> I'd love to hook my development tools into a fully-local LLM.

Karpathy said in his recent talk, on the topic of AI developer-assistants: don't bother with less capable models.

So ... using an rpi is probably not what you want.

I’m having a lot of fun using less capable versions of models on my local PC, integrated as a code assistant. There still is real value there, but especially room for improvements. I envision us all running specialized lightweight LLMs locally/on-device at some point.

I'd love to hear more about what you're running, and on what hardware. Also, what is your use case? Thanks!

So I am running Ollama on Windows using an 10700k and 3080ti. I'm using models like Qwen3-coder (4/8b) and 2.5-coder 15b, Llama 3 instruct, etc. These models are very fast on my machine (~25-100 tokens per second depending on model)

My use case is custom software that I build and host that leverages LLMs for example for domotica where I use my Apple watch shortcuts to issue commands. I also created a VS2022 extension called Bropilot to replace Copilot with my locally hosted LLMs. Currently looking at fine tuning these type of models for work where I work in finance as a senior dev

Thank you. I'll take a look at Bropilot when I get set up locally.

Have a great week.

> Karpathy said in his recent talk, on the topic of AI developer-assistants: don't bother with less capable models.

Interesting because he also said the future is small "cognitive core" models:

> a few billion param model that maximally sacrifices encyclopedic knowledge for capability. It lives always-on and by default on every computer as the kernel of LLM personal computing.

https://xcancel.com/karpathy/status/1938626382248149433#m

In which case, a raspberry Pi sounds like what you need.

It's not at all trivial to build a "small but highly capable" model.
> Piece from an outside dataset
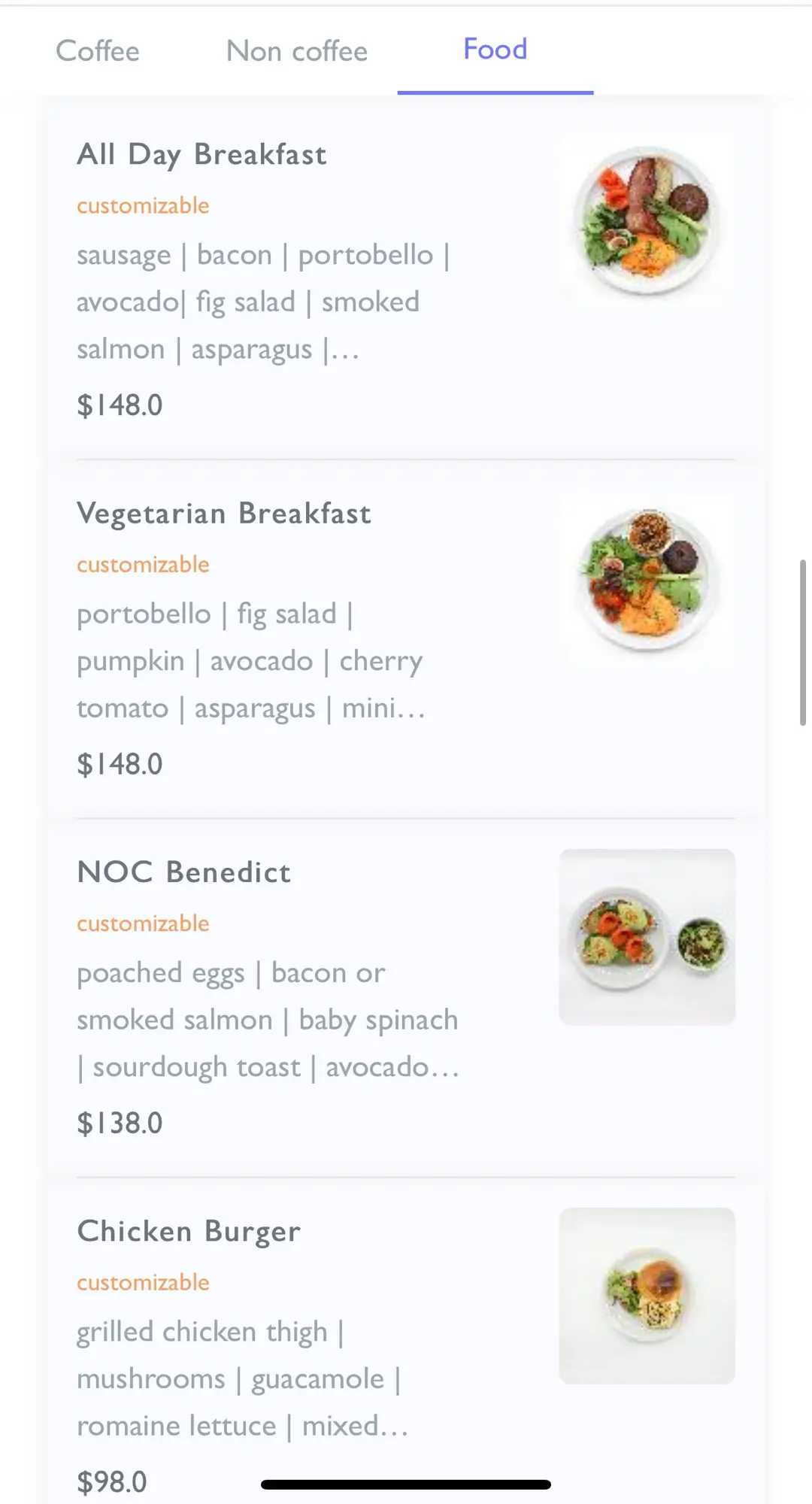This screenshot has height=1504, width=812.
Task: Click customizable label under All Day Breakfast
Action: coord(143,205)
Sacrificing world knowledge is something that can be done, but only to an extent, and that isn't a silver bullet.

For an LLM, size is a virtue - the larger a model is, the more intelligent it is, all other things equal - and even aggressive distillation only gets you this far.

Maybe with significantly better post-training, a lot of distillation from a very large and very capable model, and extremely high quality synthetic data, you could fit GPT-5 Pro tier of reasoning and tool use, with severe cuts to world knowledge, into a 40B model. But not into a 4B one. And it would need some very specific training to know when to fall back to web search or knowledge databases, or delegate to a larger cloud-hosted model.
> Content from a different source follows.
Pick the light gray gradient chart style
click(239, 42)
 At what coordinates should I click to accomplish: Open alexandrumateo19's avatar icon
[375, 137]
And if we had the kind of training mastery required to pull that off? I'm a bit afraid of what kind of AI we would be able to train as a frontier run.

Nobody said it's trivial.

I'm kind of shocked so many people are willing to ship their code up to companies that built their products on violating copyright.
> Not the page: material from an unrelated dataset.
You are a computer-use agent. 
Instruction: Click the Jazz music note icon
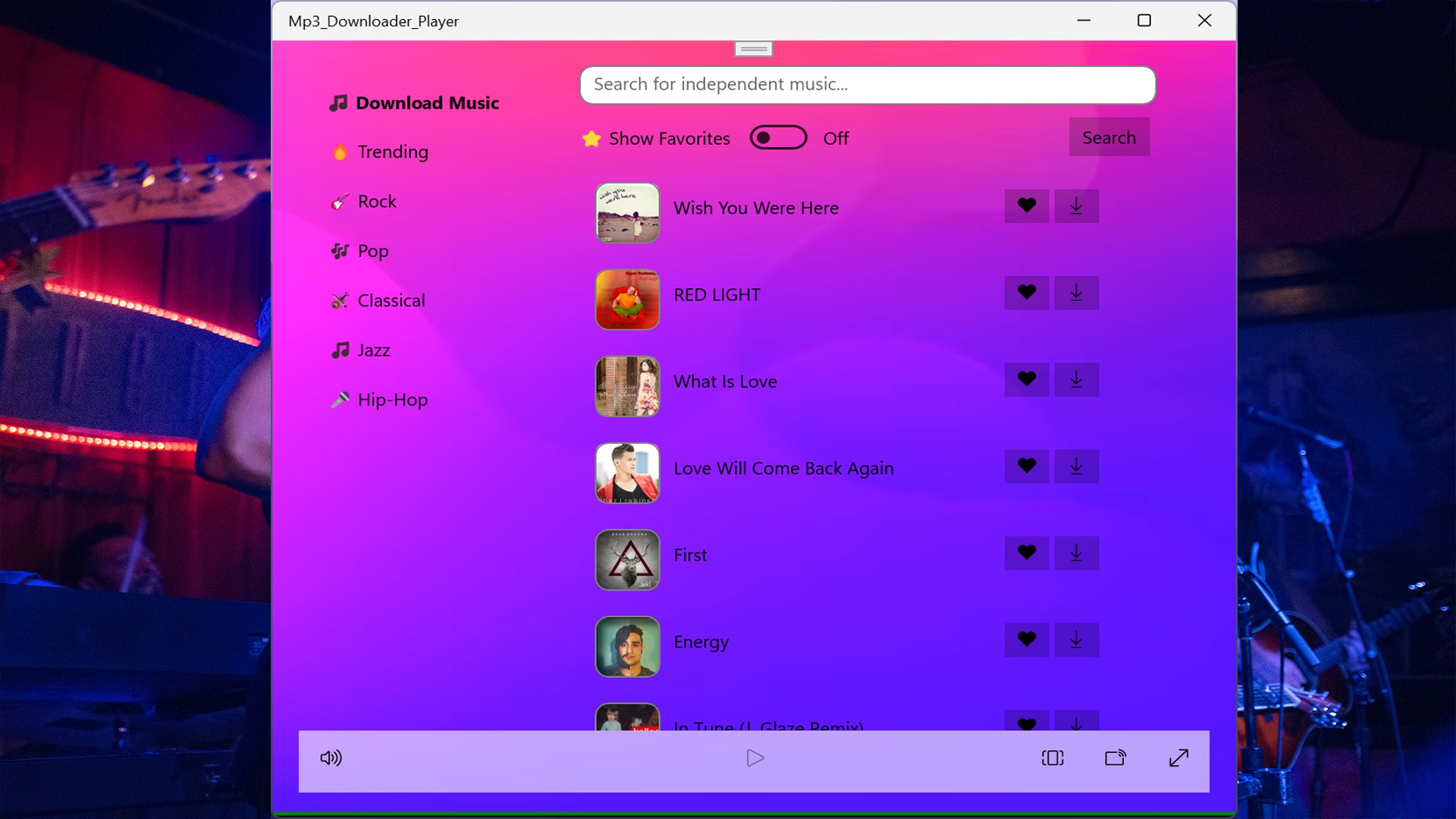pyautogui.click(x=339, y=350)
It's a tough thing, I'm a solo dev supporting ~all at high quality. I cannot imagine using anything other than $X[1] at the leading edge. Why not have the very best?

Karpathy elides he is an individual. We expect to find a distribution of individuals, such that a nontrivial # of them are fine with 5-10% off the leading edge performance. Why? At least for free as in beer. At most, concerns about connectivity, IP rights, and so on.

[1] gpt-5 finally dethroned sonnet after 7 months

Today's qwen3 30b is about as good as last year's state of the art. For me that's more than good enough. Many tasks don't require the best of the best either.

So much this: people acting as if local model were useless when they were in awe about last year proprietary models that were not any better…

Mind linking to "his recent talk"? There's a lot of videos of him so it's a bit difficult to find what's most recent.